I am so happy to hear the great news about your daughter and grandchildren. It is great that you ruffled the right feathers and finally got some results. You should be really proud of yourself!
Hugs,
Barbara
I keep getting told the same bs too. I just try to pass on links hoping that maybe they will be helpful to someone. They keep me running around in circles too.
The nation's poverty level for a single person is $10,400. I wish I made the poverty level. unfortunately I only get less than $8000 a year. "Affordable-low income housing" is $16000 to qualify. I make too much for SSI but I don't even reach the poverty level, I'm below it, I guess I'm at living in a cardboard box level. I feel like banging my head on my desk at times cause I just don't get it.
The check engine light went on in my car yesterday, I hope I just need some oil. I have my fingers crossed.
A year ago I needed a cheap pre-owned computer and came across this sight. At that time I paid $99.00 for my computer and shipping was free. Now the price has gone up to $125.00 for a desktop, but it's a newer model (shipping appears to still be free). I bought a monitor and wireless card from a thrift store. Just an option for those people (like myself) that aren't able to afford new fancy computers.

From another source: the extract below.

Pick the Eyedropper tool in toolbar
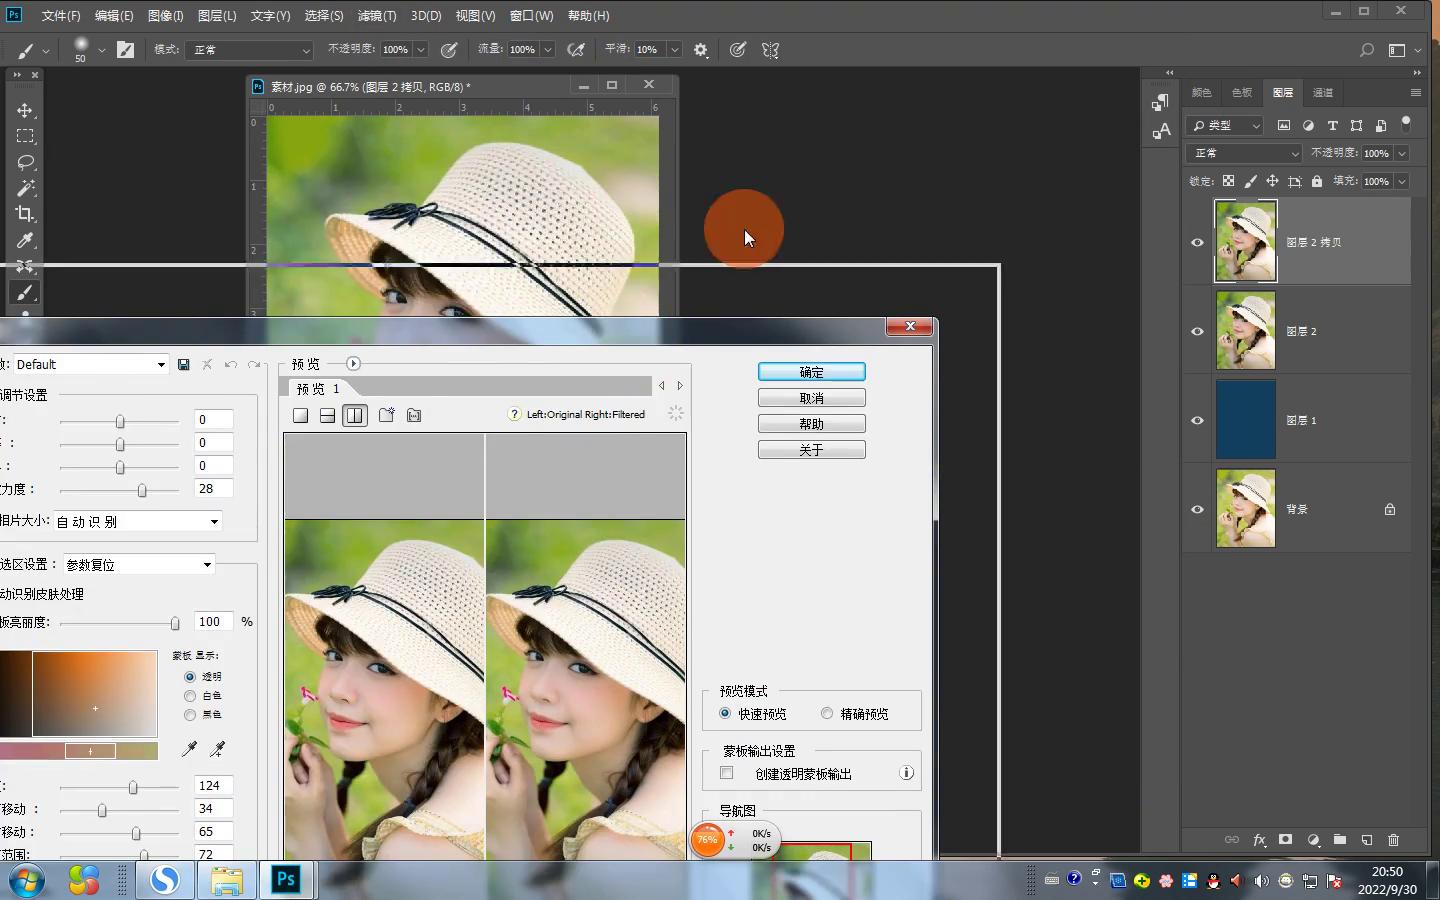This screenshot has height=900, width=1440. click(25, 240)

While I was waiting for my disability to get approved, I was on welfare. I will never forget the first time I used my card. I didn't know what buttons to push. The cashier had no clue either and paged the manager, the manager had to go back and get a manual to try and figure out how to run my card through the machine. I was so embarrased, the whole line behind me and the next lanes knew I was using a welfare benefit card. People were saying things about me being on welfare and I should go get a job. It was a terrible experience. Now that I know how to use the card and which buttons to push, I still go to the self check out lanes and hope no one is behind me. People sometimes think that because you're on food stamps, you're some kind of dead beat
I don't know how I got here either. I guess it's to test my strength. I've read other people posts and it makes me feel so sad, I wish I was in a situation where I could help instead of asking for help. I'm trying my best to remain upbeat and calm but somedays I have to either force myself to get up out of bed or force myself to fall asleep. I do hope things get better for all of us on here. I wish you happiness.
I am trying to respond to an email I received and at the bottom of the page it says "error on page". I am not too computer savvy so I don't know what is wrong. Is anyone else having the same problem?
I wrote to different agencies regarding low income housing, subsidized housing and section 8. I have been told by three agencies that they are not accepting any applications. Once you get on a list it is a three year wait for a single disabled person with no children. I called different low income housing facilities and I don't qualify because I am $8500.00 short. To qualify for low income housing, you have to have a annual income of $16,000. So if I don't qualify for low income housing, where the heck can I live on my social security check? I'm so tired of running around in circles. How am I supposed to survive?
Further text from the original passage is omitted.